● Exercise tasks
A – Copy out the scapular muscle article from "This is Part" to "and neck pain7,8.", swapping "periscapular" for "shoulder blade".
B – Extend the scapular muscle article, beginning right after its last sentence.

● Document passage

+===+

Best Exercises for Serratus Anterior, Levator Scapulae and Rhomboids (Part 2)

Best Exercises for Serratus Anterior, Levator Scapulae and Rhomboids

This is Part 2 of the Evidence-Based Strength Training Series. In the first article, we looked at the often-neglected scapulothoracic muscles, their functions and the best exercises to recruit them.

In the article:

Scapulothoracic Muscles and Pain

As I mentioned in Part 1, weakness or poor neuromuscular control of the periscapular muscles has been implicated in subacromial impingement1,2, lateral epicondylalgia3-5, cervicogenic headache6, and neck pain7,8.

+===+

● Data extracts
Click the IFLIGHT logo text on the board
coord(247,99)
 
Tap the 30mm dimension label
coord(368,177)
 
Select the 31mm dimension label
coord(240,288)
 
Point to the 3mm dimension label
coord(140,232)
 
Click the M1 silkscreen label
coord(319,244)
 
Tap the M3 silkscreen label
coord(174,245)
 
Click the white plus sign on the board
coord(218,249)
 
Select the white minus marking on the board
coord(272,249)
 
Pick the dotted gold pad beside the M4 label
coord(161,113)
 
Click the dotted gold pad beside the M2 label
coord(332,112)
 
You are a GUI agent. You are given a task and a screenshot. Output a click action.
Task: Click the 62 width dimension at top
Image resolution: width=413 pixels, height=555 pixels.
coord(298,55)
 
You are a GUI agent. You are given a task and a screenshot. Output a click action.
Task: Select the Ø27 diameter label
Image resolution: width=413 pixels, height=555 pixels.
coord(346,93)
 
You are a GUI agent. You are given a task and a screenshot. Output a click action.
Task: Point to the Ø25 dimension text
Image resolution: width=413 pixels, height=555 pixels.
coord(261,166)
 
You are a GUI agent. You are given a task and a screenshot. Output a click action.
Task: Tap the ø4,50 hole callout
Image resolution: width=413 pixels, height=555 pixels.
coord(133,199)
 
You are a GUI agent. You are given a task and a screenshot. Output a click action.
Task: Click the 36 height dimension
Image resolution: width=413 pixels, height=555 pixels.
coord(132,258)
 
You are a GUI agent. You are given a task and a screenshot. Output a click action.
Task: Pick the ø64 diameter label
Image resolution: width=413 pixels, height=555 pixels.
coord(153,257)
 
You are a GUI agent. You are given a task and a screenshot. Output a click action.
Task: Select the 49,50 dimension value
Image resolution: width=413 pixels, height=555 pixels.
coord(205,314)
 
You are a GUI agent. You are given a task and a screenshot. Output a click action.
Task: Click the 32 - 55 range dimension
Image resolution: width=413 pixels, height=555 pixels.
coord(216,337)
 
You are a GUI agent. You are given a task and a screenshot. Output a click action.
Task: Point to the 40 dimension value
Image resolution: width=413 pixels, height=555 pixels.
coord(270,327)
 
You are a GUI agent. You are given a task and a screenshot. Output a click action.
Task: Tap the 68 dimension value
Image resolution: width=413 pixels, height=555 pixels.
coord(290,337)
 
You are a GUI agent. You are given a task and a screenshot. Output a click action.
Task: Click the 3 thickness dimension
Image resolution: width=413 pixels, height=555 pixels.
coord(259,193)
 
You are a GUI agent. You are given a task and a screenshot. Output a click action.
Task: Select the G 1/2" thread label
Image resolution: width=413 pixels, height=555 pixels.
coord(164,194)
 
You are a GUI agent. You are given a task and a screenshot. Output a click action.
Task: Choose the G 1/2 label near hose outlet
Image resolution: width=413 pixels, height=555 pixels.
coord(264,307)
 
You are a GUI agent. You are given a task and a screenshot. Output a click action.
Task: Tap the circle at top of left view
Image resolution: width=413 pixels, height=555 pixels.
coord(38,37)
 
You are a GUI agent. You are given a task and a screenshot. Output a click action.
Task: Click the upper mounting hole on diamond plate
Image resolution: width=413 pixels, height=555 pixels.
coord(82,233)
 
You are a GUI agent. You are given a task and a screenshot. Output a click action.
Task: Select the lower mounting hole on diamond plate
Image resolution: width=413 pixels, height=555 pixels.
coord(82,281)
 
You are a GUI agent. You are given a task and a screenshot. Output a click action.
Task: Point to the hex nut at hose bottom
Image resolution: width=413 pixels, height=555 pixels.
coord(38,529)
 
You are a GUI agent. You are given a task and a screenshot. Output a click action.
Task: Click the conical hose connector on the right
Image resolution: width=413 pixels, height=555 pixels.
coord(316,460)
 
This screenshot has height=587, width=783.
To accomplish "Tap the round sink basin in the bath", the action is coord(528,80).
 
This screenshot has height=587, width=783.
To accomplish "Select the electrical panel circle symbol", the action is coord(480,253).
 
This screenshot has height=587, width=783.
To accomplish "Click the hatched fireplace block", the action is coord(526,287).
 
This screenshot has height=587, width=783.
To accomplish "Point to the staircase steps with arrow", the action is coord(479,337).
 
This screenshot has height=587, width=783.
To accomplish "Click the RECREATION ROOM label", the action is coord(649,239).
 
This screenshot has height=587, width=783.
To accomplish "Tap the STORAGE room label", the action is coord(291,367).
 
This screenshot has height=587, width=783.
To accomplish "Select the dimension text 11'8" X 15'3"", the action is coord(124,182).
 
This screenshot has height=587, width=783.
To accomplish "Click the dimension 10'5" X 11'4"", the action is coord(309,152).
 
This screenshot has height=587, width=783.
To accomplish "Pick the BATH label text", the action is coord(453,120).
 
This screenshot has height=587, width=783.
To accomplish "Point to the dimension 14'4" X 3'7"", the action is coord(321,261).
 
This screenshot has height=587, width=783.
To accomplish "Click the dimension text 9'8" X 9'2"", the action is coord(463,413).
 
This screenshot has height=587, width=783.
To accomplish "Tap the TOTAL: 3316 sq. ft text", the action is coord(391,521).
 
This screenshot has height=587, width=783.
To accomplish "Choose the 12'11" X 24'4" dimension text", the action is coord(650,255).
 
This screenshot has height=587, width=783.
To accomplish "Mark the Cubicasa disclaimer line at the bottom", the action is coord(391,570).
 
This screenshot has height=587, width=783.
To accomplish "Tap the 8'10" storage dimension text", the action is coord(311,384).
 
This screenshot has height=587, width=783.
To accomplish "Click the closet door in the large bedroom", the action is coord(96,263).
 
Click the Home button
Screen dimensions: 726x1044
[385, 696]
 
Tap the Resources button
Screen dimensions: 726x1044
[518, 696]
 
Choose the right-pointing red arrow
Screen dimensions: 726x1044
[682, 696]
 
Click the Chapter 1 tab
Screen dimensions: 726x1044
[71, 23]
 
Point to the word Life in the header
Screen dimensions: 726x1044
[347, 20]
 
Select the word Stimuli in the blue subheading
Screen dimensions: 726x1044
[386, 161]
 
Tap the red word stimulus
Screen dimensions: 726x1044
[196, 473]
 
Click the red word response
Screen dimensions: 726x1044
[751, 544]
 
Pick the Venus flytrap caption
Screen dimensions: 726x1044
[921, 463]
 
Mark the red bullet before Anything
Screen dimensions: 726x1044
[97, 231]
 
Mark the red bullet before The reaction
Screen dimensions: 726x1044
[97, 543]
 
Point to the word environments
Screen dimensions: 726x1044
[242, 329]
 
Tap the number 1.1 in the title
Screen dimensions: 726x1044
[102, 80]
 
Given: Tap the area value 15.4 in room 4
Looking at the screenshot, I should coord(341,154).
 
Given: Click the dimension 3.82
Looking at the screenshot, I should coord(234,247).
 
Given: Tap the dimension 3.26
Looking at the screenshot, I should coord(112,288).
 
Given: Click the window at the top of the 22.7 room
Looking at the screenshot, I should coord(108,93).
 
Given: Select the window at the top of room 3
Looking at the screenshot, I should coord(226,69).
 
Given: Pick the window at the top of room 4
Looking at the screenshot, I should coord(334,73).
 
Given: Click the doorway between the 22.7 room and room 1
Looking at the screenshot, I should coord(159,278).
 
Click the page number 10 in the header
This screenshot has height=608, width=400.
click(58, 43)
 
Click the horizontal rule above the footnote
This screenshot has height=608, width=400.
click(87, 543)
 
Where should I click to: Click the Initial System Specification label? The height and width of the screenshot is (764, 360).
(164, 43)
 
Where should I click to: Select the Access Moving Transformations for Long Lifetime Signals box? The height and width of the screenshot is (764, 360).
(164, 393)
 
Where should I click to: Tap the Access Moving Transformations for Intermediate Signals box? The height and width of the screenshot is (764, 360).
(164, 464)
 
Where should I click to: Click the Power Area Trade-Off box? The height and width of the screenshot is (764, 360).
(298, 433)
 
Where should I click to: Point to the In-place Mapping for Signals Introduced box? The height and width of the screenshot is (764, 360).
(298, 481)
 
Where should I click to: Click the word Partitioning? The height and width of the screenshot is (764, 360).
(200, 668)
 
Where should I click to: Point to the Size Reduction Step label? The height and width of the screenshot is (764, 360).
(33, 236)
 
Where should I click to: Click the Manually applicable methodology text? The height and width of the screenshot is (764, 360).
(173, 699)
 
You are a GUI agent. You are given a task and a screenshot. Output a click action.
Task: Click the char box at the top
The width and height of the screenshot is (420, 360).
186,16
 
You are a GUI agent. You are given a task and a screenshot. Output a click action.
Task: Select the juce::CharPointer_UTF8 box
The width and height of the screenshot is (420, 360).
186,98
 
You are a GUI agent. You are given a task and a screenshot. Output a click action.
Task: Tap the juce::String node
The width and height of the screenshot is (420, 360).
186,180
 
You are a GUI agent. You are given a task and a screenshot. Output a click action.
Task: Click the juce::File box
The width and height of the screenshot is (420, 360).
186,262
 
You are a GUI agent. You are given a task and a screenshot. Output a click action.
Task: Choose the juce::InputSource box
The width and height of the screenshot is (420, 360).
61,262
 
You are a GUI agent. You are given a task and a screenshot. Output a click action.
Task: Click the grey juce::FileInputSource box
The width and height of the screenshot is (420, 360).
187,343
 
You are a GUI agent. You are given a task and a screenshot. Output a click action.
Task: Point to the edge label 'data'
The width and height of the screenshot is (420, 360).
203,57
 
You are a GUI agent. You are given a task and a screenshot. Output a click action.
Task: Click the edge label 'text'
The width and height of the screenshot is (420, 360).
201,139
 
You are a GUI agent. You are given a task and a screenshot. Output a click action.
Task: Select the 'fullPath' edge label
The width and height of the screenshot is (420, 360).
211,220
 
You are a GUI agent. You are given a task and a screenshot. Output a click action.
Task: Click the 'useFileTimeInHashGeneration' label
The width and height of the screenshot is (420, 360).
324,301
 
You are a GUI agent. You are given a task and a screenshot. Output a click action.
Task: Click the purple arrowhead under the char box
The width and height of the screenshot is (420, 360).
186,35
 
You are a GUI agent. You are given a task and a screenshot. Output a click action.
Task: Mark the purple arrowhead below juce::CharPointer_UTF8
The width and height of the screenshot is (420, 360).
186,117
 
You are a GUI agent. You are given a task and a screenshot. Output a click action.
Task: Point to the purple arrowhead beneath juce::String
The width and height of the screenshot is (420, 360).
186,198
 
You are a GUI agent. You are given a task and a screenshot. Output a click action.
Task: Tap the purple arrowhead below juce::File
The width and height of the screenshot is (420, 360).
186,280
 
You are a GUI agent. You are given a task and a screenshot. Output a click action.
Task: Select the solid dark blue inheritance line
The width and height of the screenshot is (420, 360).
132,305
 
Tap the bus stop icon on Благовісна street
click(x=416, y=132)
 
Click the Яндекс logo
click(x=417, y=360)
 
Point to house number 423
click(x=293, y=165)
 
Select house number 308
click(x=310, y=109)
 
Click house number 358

+===+

● Task-by-task results
A –
This is Part 2 of the Evidence-Based Strength Training Series. In the first article, we looked at the often-neglected scapulothoracic muscles, their functions and the best exercises to recruit them.

In the article:

Scapulothoracic Muscles and Pain

As I mentioned in Part 1, weakness or poor neuromuscular control of the shoulder blade muscles has been implicated in subacromial impingement1,2, lateral epicondylalgia3-5, cervicogenic headache6, and neck pain7,8.

B –
Specifically, insidious onset of neck pain and whiplash associated disorder (WAD) have been linked with a significant delay in and shorter duration of serratus anterior activity bilaterally during arm elevation9. A similar study found decreased serrates anterior activation in individuals with acromioclavicular osteoarthritis and rotator cuff disease.10

Although a cause-and-effect relationship cannot be confirmed, this preliminary evidence still lends support for targeting the periscapular muscles in individuals with neck or shoulder pain.

EMG Activity and Exercise Goals

According to Reiman et al.11 and Escamilla et al.12, moderate EMG activation (21-40% MVIC) is best used to facilitate endurance and neuromuscular re-education; high activation (41-60+% MVIC) – to promote strength gains.

From Biomechanics to Exercises

Serratus Anterior

Primary Function: scapular upward rotation, external rotation, posterior tilt at the acromioclavicular joint, protraction of the clavicle at the sternoclavicular joint.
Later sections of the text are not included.